What to produce:
Each record must be written out again exactly. Skip any picture it contains.

Input data:
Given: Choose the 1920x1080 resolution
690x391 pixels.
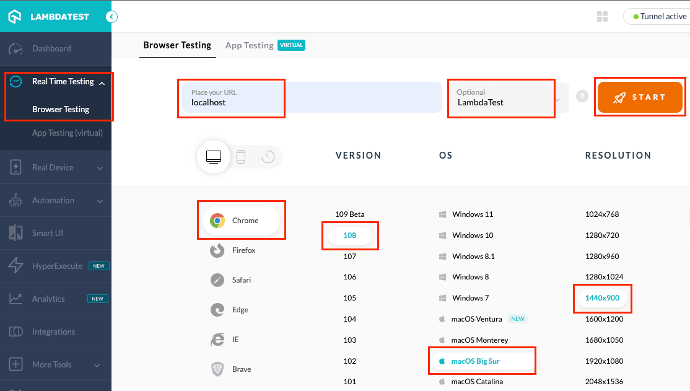Looking at the screenshot, I should (604, 361).
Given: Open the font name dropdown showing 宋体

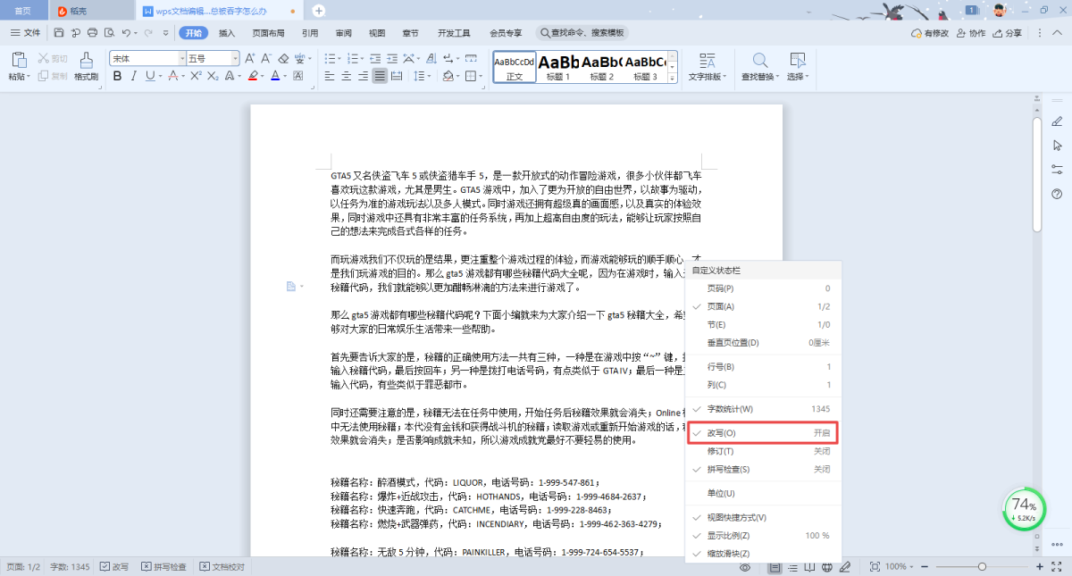Looking at the screenshot, I should pos(182,58).
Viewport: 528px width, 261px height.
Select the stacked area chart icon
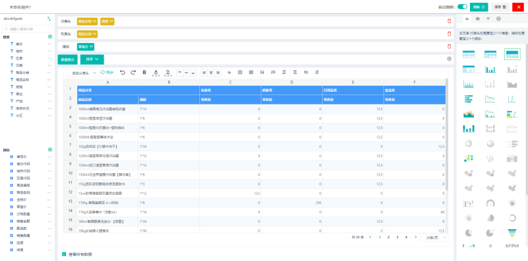(x=469, y=114)
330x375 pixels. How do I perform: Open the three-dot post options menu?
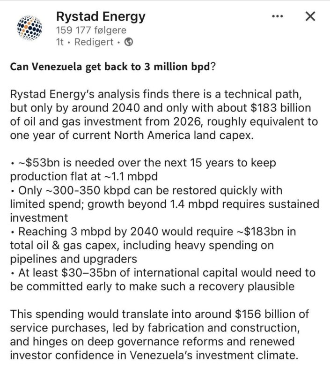click(277, 17)
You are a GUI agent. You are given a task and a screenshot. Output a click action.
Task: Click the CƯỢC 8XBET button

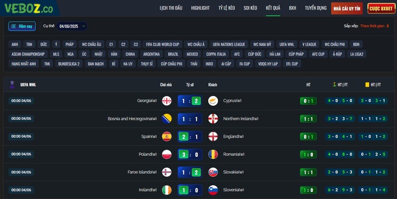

Reply to the exercise:
Given: Choose the 1920x1080 resolution
690x391 pixels.
Looking at the screenshot, I should (604, 361).
Given: Open the font name dropdown showing 宋体

Looking at the screenshot, I should pos(182,58).
Viewport: 528px width, 261px height.
Select the stacked area chart icon
(x=469, y=114)
330x375 pixels. How do I perform: Open the three-dot post options menu?
click(277, 17)
You are a GUI agent. You are given a task and a screenshot. Output a click action.
Task: Click the CƯỢC 8XBET button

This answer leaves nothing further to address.